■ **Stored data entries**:
+++

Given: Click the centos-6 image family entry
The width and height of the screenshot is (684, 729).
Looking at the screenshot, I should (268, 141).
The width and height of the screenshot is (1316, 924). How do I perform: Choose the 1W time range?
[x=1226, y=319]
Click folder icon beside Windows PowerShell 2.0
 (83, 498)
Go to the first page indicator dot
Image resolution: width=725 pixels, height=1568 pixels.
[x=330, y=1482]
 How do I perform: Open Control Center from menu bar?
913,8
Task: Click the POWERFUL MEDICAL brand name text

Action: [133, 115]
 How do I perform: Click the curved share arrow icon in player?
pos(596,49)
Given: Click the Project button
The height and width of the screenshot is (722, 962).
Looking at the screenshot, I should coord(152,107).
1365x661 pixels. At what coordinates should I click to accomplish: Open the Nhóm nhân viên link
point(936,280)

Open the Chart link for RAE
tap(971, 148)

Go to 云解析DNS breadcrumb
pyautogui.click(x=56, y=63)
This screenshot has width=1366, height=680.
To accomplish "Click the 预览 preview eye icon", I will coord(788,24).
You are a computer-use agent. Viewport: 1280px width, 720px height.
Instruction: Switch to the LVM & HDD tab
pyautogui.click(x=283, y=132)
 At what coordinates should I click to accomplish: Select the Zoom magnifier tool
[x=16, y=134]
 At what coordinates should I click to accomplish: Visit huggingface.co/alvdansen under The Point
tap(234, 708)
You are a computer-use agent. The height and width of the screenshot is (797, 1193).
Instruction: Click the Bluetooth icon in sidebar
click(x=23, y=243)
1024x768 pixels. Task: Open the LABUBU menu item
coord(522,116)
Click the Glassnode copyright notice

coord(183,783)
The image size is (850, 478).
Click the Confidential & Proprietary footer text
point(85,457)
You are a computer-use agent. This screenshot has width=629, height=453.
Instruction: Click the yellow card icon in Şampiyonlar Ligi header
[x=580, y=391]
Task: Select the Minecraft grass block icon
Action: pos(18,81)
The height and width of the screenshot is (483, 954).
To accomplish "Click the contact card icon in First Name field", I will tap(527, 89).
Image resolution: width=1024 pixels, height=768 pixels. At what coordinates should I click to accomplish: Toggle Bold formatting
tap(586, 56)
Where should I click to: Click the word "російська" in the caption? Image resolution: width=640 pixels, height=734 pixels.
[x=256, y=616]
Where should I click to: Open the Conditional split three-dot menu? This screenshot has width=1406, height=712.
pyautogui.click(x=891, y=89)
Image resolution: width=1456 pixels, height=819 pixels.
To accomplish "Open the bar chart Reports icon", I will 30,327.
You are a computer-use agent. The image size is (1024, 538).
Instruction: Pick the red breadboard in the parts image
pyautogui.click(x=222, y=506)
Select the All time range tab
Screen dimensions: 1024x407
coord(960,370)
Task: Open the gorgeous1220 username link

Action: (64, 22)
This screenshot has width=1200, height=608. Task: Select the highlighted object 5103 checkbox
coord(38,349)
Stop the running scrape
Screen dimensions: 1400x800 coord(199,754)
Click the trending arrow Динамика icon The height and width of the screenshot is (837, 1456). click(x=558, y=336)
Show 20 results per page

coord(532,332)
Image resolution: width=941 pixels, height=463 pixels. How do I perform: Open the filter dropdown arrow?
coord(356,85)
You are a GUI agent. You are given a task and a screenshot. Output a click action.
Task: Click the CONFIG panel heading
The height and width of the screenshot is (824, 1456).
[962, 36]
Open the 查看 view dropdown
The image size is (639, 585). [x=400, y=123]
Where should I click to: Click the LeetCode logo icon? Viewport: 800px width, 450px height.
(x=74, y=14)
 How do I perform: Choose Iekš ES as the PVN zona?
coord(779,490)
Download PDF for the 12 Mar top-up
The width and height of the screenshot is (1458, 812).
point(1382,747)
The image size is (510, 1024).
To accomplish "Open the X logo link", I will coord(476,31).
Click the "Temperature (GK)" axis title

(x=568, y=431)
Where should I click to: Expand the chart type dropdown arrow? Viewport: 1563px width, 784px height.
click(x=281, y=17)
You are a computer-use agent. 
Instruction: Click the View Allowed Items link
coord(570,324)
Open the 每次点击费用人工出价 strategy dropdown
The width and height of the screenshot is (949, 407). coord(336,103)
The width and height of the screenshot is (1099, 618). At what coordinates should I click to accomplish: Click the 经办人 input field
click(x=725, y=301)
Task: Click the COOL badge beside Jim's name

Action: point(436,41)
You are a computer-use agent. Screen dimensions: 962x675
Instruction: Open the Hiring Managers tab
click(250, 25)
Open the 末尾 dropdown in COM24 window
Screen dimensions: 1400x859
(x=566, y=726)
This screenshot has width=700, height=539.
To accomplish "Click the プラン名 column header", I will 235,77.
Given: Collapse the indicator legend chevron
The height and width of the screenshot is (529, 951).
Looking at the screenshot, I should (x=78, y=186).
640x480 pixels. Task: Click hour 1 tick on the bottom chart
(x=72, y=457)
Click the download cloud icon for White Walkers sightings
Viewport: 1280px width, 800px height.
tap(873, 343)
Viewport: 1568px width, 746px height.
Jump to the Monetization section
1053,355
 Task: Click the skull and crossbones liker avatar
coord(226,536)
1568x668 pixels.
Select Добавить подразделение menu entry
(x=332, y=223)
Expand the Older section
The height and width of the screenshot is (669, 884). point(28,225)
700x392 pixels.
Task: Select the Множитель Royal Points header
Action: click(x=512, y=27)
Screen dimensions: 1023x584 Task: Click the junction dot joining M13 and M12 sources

+++

■ **Assigned task**: The lines of the records that contain the string "indicator" should be located and copied.

■ **Reply**:
Go to the first page indicator dot
Given: Collapse the indicator legend chevron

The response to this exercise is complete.